A informação recolhida por satélite é mais abrangente e permite traçar um retrato mais fidedigno de todo o território. Esta “visão global” serve de complemento aos mecanismos usados a nível local, que têm “informação muito rica e muito precisa, mas são extremamente localizados”.

Paulo Baganha Baptista refere precisamente que quiseram envolver desde o início “todos os interlocutores costeiros: municípios, portos, áreas com jurisdição litoral”. No fundo, “os utilizadores finais destes produtos”. A erosão costeira é um problema que deve ser pensado a longo prazo e que deveria envolver uma mudança na forma como se olha para o ordenamento do território. Assim, os indicadores de erosão costeira resultantes destes quatro anos de projecto poderiam ajudar já a dar respostas e ajudar nas necessidades de cada região.

A intenção é que a informação possa também passar mais facilmente para os decisores políticos. “Com base nessa informação quantitativa, as entidades podem fornecer aos decisores políticos ideias sobre a forma como poderão ser geridas determinadas zonas do território”, comenta o investigador, em conversa com o Azul. “O conhecimento das perdas e dos ganhos ajuda-nos a ter uma visão de conjunto que poderá ser útil depois para a gestão das próprias alimentações artificiais que se podem fazer no futuro”, considera o especialista, formado em Geologia e doutorado em Geociências.

O mar a subir pode empurrar as populações?

Num contexto de crise climática, as alterações climáticas podem agravar estes cenários de erosão costeira causados por défice sedimentar, acredita Paulo Baganha Baptista. Os estudos e os relatórios do Painel Intergovernamental para as Alterações Climáticas (IPCC) indicam que a subida do nível médio das águas do mar, causada pela expansão térmica dos oceanos (que acontece devido ao aquecimento global) e pelo derretimento das calotas polares e da Gronelândia, continuará a ser uma realidade, mesmo que se abrandem as emissões de gases com efeito de estufa.

Até 2100, segundo os dados do IPCC, o mar pode subir entre 43 e 79 centímetros (no melhor e no pior dos cenários). Mesmo sendo uma subida lenta, também se sabe que as alterações climáticas farão com que haja uma maior frequência e intensidade de fenómenos extremos (como tempestades e inundações), o que deixa as populações costeiras em maior risco.

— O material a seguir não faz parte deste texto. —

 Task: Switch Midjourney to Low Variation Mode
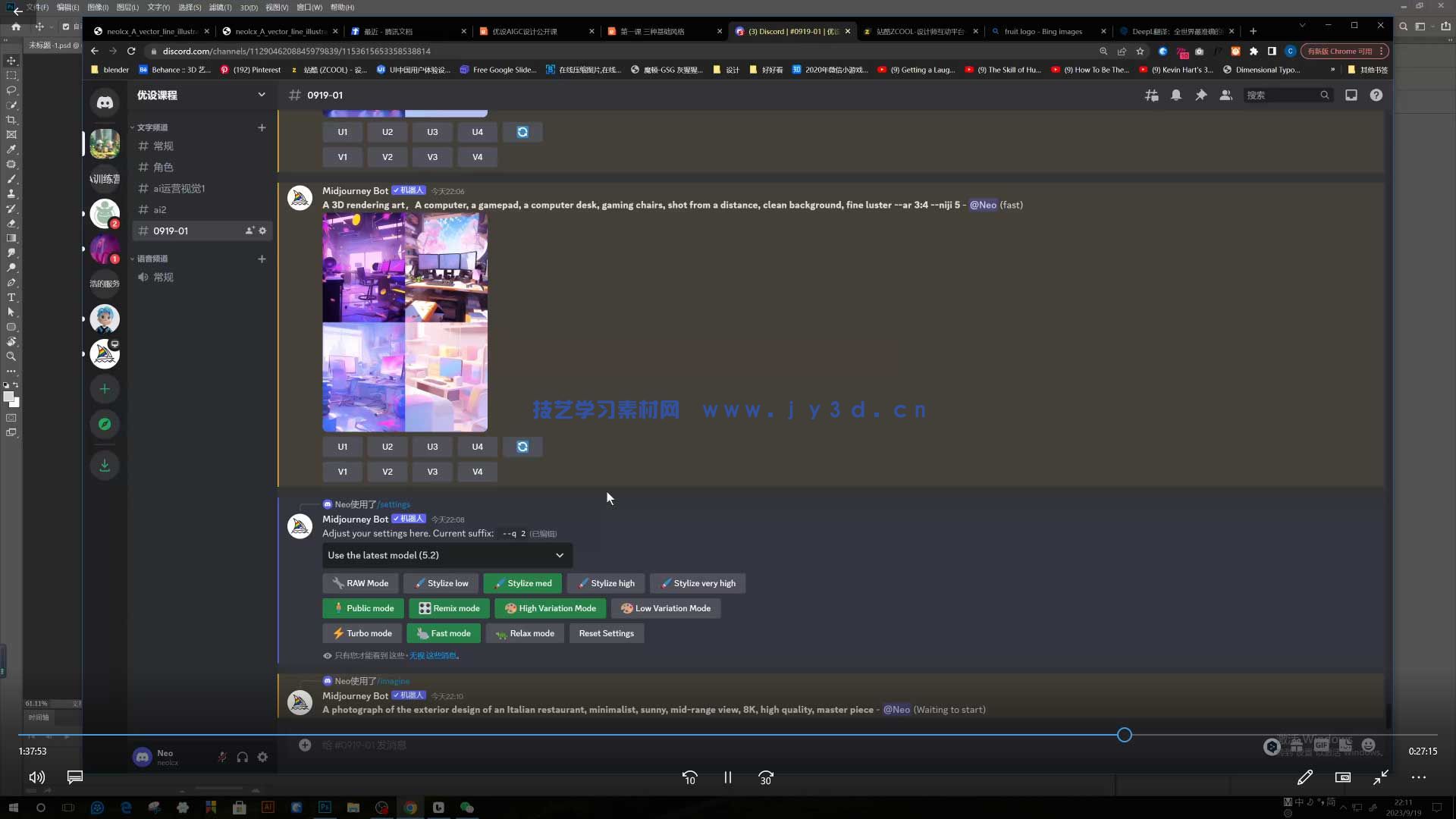(666, 607)
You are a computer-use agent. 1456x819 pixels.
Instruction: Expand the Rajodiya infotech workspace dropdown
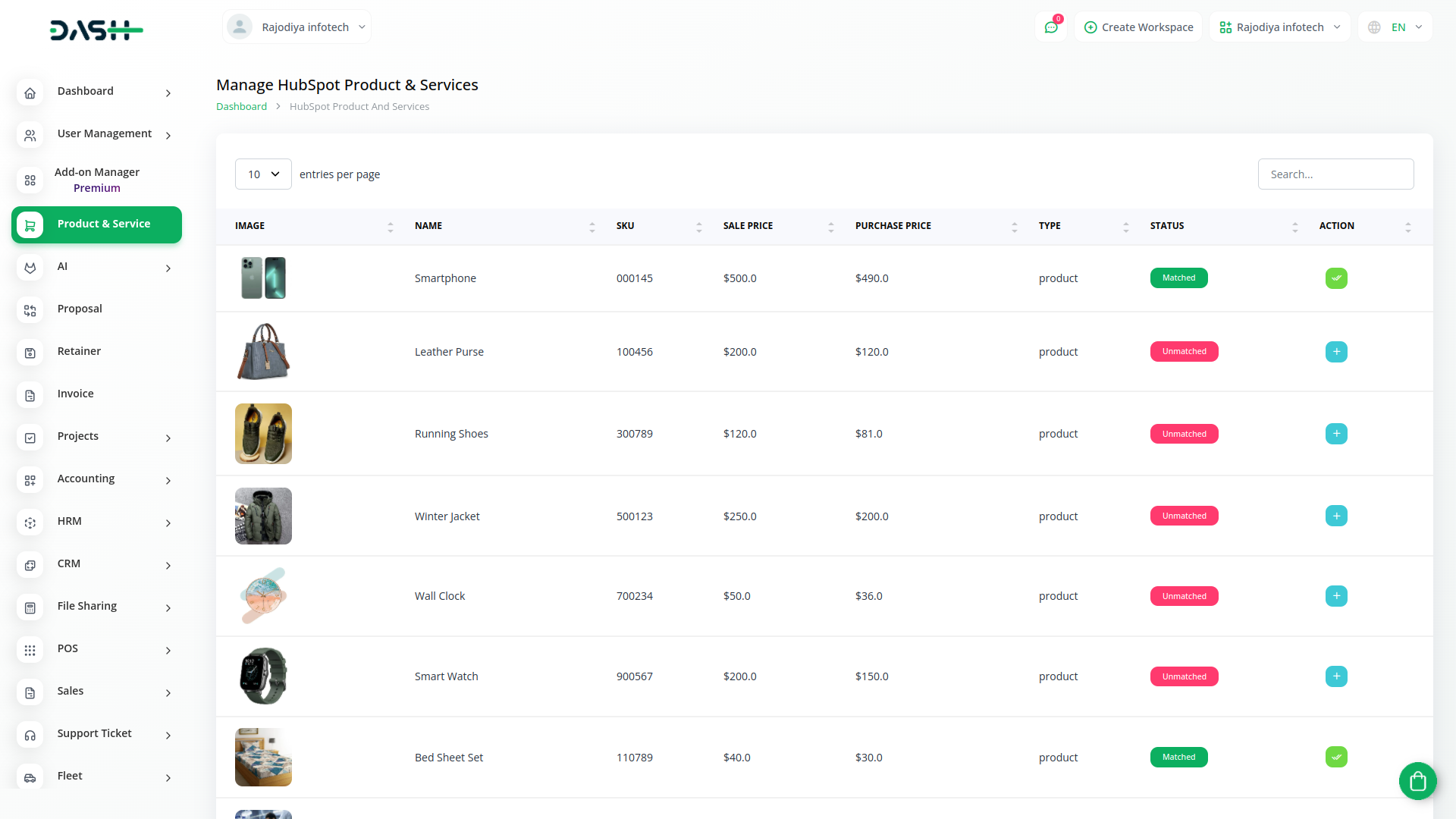click(1279, 27)
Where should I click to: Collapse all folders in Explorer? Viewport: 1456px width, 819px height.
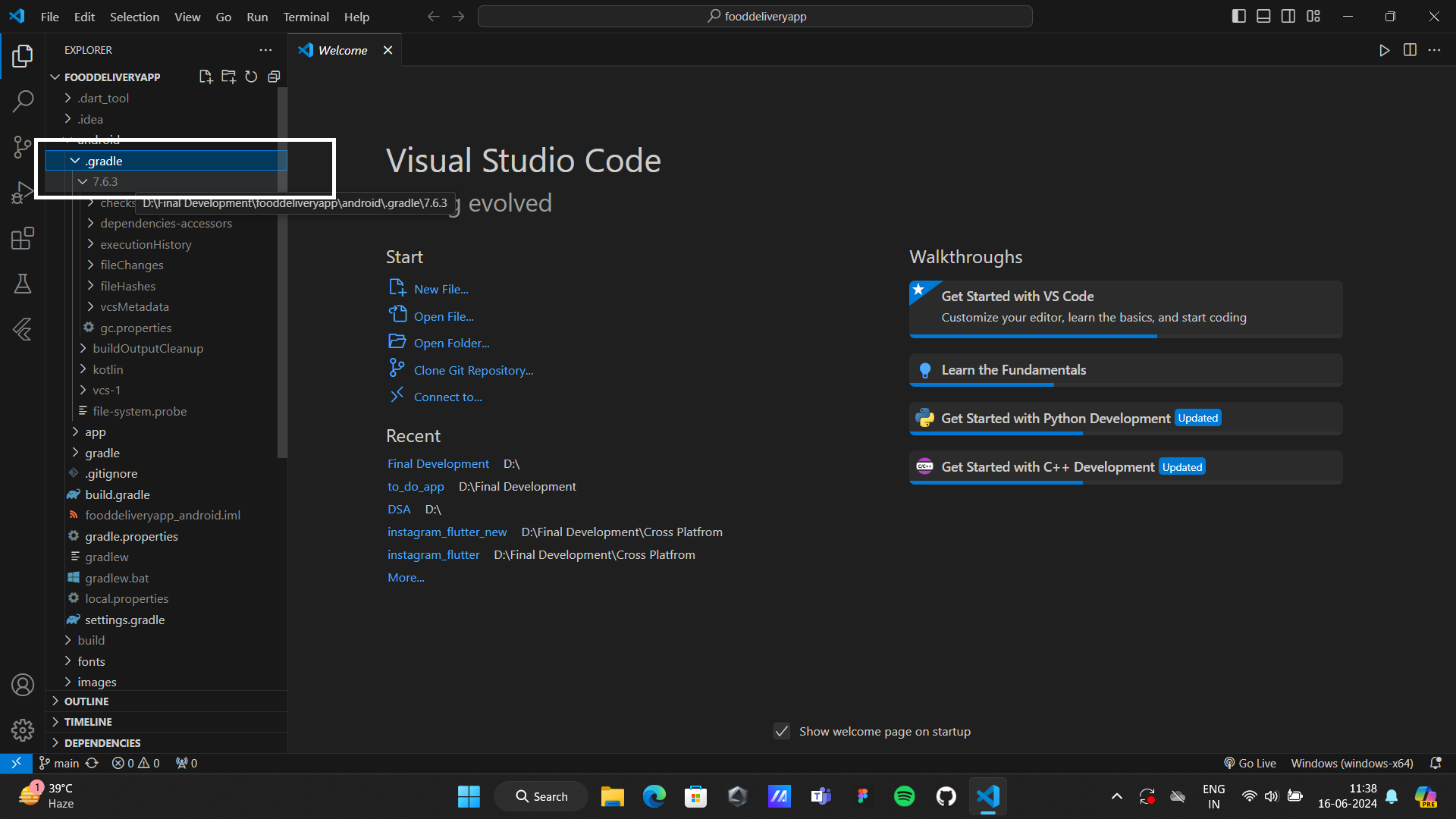(274, 77)
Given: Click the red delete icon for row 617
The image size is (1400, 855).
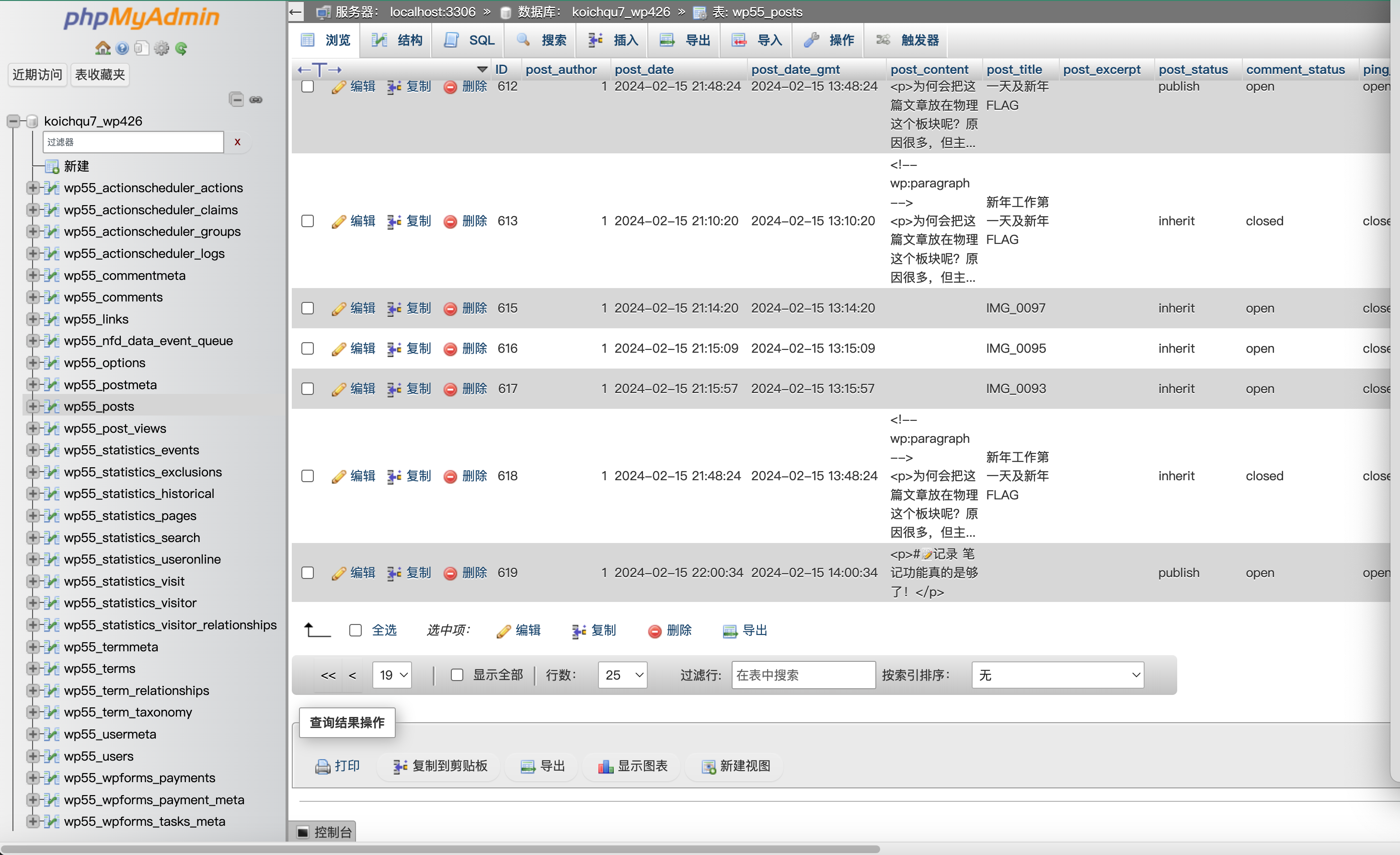Looking at the screenshot, I should point(450,390).
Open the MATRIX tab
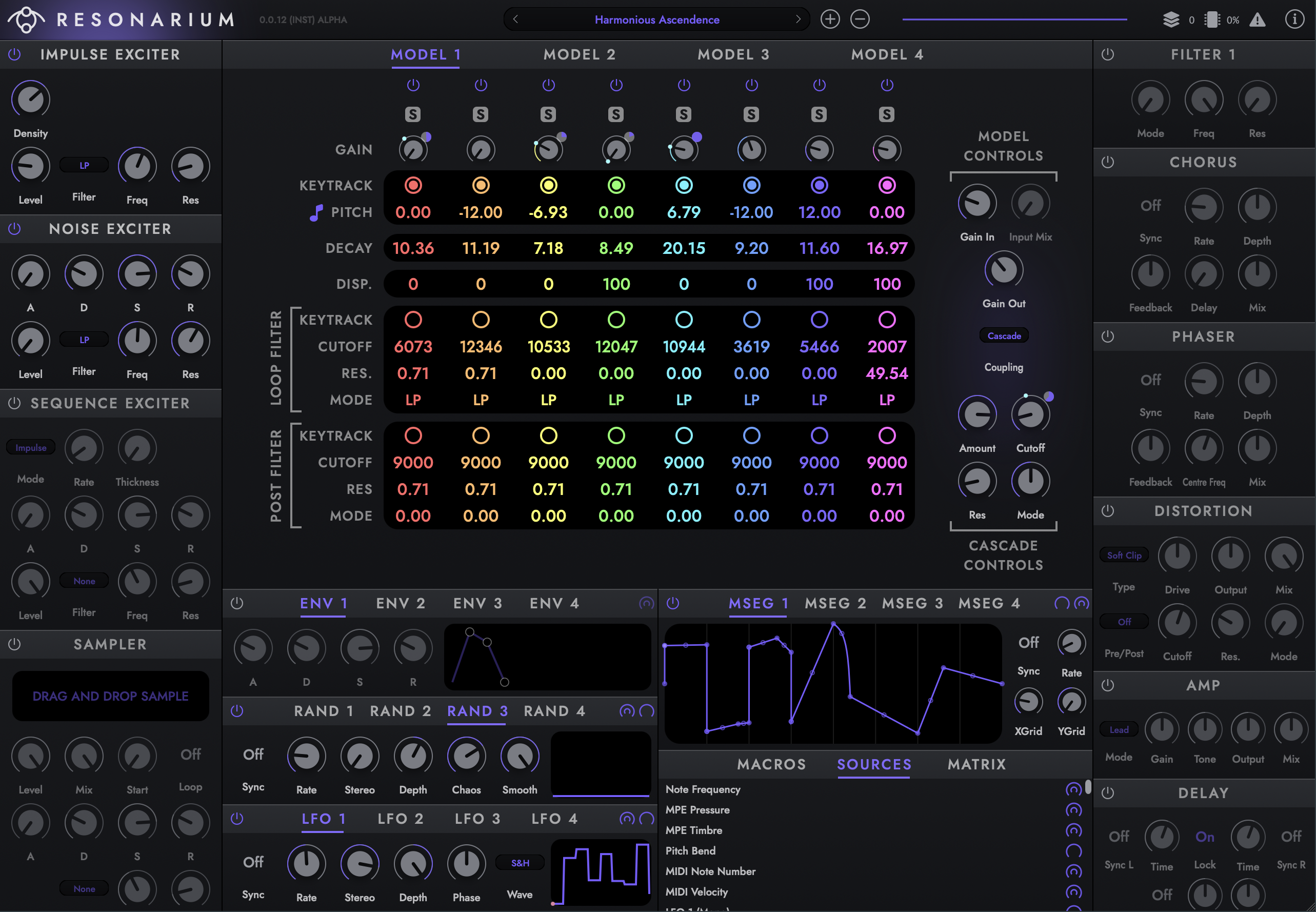This screenshot has height=912, width=1316. click(976, 765)
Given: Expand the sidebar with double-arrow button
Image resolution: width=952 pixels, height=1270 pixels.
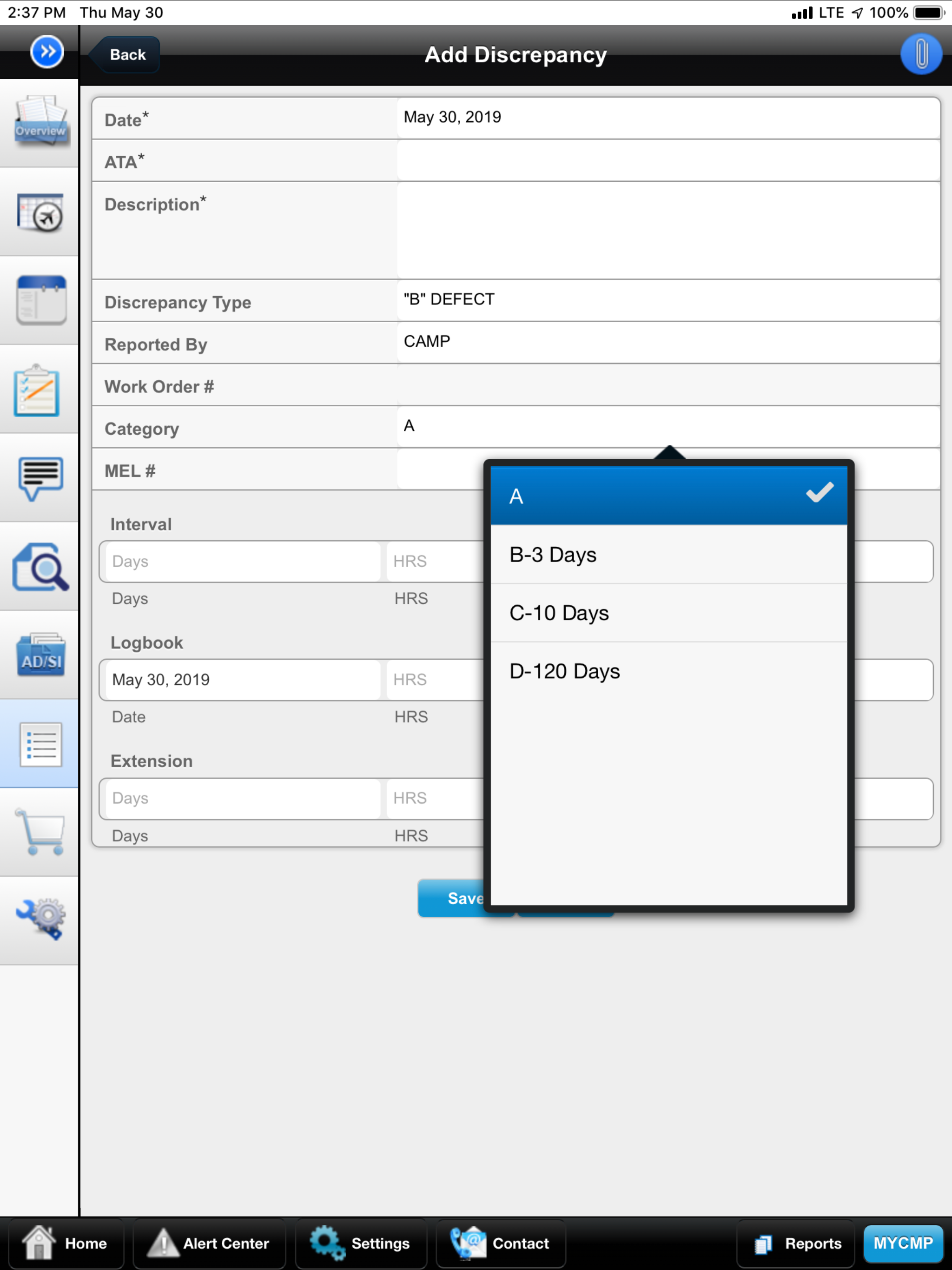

E é por isso que é importante pensar com minúcia na situação em cada zona. “Existe uma tendência generalizada de perda sedimentar e há zonas críticas e tem de ser feita uma análise de custo-benefício se realmente vale a pena ou não, caso a caso, manter as populações nos locais onde estão e defender esses sectores e ver se o custo dessa manutenção se justificará ao longo de dezenas de anos”, admite Paulo Baganha Baptista. “Ou se, em alternativa, haverá benefício em fazer realojamento dessas mesmas populações noutros locais mais interiores.”